When you deploy a Kubernetes application, like Pachyderm, typically, it cannot be accessed from outside the Kubernetes cluster right away. This ensures that your cluster is secure and resilient to malicious cyber attacks. In the simplest example, such as running a Pachyderm cluster locally, implicit and explicit port-forwarding enables you to communicate with pachd, the Pachyderm daemon pod, and pachd-dash, the Pachyderm UI. Port-forwarding can be used in cloud environments as well, but a production environment might require you to define more sophisticated inbound connection rules.
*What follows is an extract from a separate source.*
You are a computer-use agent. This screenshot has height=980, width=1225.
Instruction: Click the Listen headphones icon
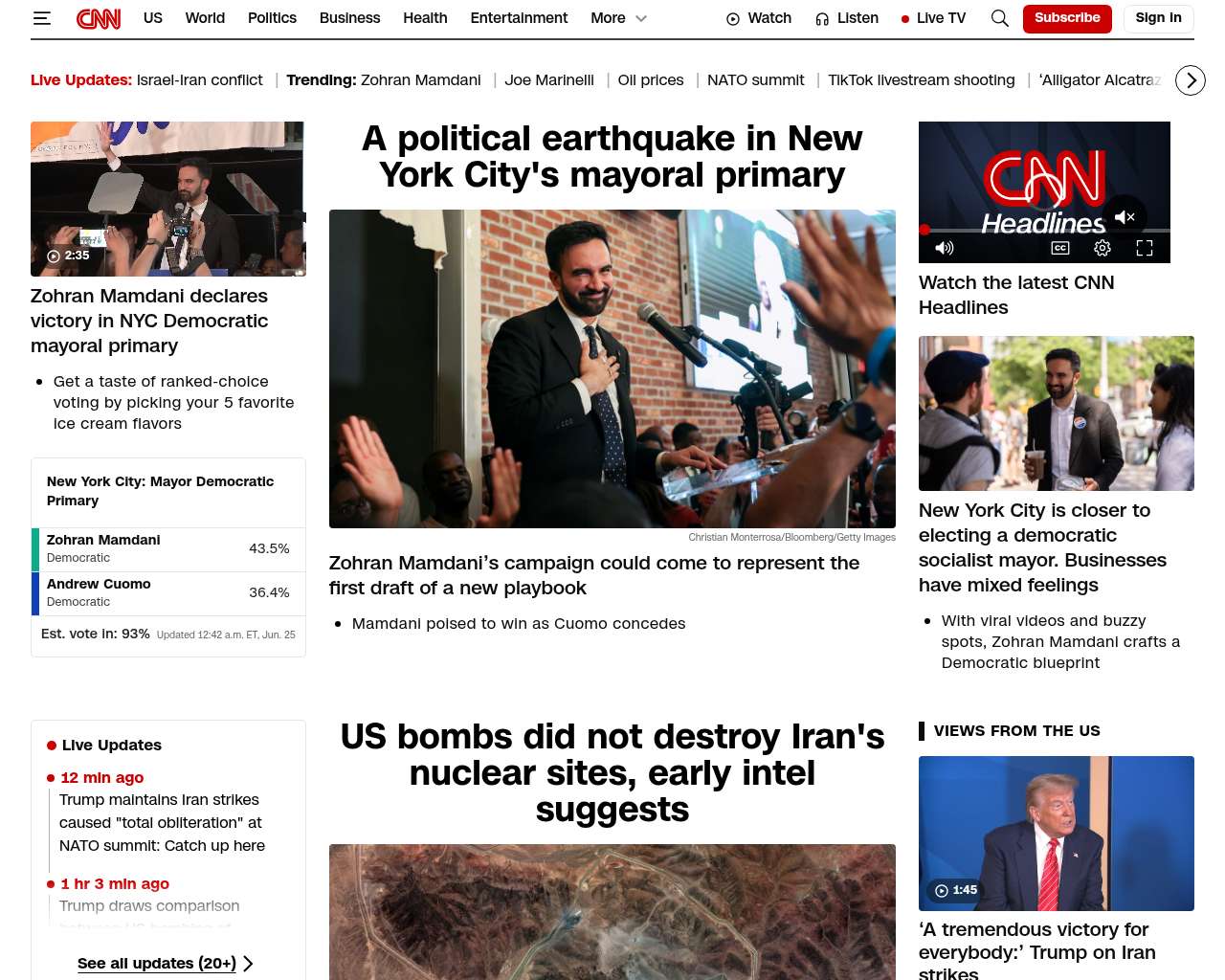tap(822, 19)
Kubernetes provides multiple ways to deliver external traffic to a service, including the following:

  • Through a Service with type: NodePort. A NodePort service provides basic access to services. By default, the pachd service is deployed as NodePort to simplify interaction with your localhost. NodePort is a limited solution that might not be considered reliable or secure enough in production deployments.
  • Through a Service with type: LoadBalancer. A Kubernetes service with type: LoadBalancer can perform basic load balancing. Typically, if you change the pachd service type to LoadBalancer in a cloud provider, the cloud provider automatically deploys a load balancer to serve your application. The downside of this approach is that you will have to change all your services to the load balancer type and have a separate load balancers for each service. This can become difficult to manage long term.
  • Through the Ingress Kubernetes resource. An ingress resource is completely independent of the services that you deploy. Because an Ingress resource provides advanced routing capabilities, it is the recommended option to use with Pachyderm. The only complication of this approach is that you need to deploy an ingress controller, such as NGINX or traefik, in your Kubernetes cluster. Such an ingress controller is not deployed by default with the pachctl deploy command.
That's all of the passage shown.